WHAT YOU ARE ASKED TO DO
Only an exact repetition of the lines from the one that holds "The height and width of the screenshot is (536, 1076)." to the end of the records is wanted.

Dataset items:
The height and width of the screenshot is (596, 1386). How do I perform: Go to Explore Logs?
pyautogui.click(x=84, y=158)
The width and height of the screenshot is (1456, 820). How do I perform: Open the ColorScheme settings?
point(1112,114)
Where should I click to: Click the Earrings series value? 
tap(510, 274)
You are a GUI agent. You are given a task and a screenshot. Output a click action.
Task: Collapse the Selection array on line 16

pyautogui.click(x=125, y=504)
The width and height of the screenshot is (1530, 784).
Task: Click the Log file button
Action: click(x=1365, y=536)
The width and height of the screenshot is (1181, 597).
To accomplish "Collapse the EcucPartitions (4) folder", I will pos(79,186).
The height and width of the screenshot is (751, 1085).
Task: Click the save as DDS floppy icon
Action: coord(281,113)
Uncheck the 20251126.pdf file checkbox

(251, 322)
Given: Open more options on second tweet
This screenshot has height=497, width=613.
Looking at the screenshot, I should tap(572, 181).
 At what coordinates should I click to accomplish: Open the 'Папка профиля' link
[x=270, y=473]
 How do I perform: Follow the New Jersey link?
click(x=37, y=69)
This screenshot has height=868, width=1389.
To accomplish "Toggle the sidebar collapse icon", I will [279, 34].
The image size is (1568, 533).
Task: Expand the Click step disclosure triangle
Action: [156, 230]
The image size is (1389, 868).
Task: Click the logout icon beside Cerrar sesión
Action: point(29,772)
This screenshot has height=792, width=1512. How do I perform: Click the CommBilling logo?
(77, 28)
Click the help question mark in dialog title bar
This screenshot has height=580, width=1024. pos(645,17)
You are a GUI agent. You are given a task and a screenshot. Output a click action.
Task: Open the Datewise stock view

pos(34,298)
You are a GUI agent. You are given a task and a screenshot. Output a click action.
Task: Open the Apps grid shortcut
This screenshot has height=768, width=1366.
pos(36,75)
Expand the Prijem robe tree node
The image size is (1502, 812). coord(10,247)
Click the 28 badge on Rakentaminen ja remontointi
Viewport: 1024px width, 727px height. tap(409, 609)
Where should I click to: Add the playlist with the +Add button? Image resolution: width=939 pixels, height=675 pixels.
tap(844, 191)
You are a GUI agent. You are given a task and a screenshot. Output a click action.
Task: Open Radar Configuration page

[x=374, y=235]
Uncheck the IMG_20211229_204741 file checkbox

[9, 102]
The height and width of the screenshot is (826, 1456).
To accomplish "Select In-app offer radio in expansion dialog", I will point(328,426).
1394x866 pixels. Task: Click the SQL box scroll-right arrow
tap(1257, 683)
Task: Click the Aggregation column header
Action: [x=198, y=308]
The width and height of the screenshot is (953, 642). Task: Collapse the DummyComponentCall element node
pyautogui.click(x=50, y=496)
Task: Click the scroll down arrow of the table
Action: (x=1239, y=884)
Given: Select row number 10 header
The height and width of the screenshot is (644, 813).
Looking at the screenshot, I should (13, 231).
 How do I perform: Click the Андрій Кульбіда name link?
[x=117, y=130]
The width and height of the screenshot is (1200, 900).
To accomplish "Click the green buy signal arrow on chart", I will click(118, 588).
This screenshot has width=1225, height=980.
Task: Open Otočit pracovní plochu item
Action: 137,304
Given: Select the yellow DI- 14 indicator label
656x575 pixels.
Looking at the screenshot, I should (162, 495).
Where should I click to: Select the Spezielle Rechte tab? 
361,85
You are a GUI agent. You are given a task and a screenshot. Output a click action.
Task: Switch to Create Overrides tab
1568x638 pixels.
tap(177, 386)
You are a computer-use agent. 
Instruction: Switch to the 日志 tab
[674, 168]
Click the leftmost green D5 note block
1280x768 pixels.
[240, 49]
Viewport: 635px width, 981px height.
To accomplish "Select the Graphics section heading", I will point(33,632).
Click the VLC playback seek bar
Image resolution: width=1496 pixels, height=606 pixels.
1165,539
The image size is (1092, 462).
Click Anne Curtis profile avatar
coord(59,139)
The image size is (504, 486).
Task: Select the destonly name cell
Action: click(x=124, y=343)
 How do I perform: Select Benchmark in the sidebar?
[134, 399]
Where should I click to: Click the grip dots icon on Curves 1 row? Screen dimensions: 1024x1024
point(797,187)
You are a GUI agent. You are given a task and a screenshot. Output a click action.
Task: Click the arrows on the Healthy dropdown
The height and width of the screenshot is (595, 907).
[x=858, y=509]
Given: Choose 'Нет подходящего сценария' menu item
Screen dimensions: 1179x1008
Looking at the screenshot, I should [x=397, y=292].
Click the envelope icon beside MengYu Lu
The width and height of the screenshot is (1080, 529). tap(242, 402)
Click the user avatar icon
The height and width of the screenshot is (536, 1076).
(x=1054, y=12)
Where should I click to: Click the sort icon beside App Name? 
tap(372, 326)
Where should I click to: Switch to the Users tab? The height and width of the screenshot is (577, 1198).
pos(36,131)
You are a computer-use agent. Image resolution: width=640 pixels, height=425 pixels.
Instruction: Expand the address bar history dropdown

SOLUTION TO THIS TASK
The height and width of the screenshot is (536, 1076).
(x=1054, y=12)
Where should I click to: Click the sort icon beside App Name? 
tap(372, 326)
Where should I click to: Switch to the Users tab? The height and width of the screenshot is (577, 1198).
pos(36,131)
You are a computer-use agent. Image resolution: width=640 pixels, height=425 pixels.
Instruction: Expand the address bar history dropdown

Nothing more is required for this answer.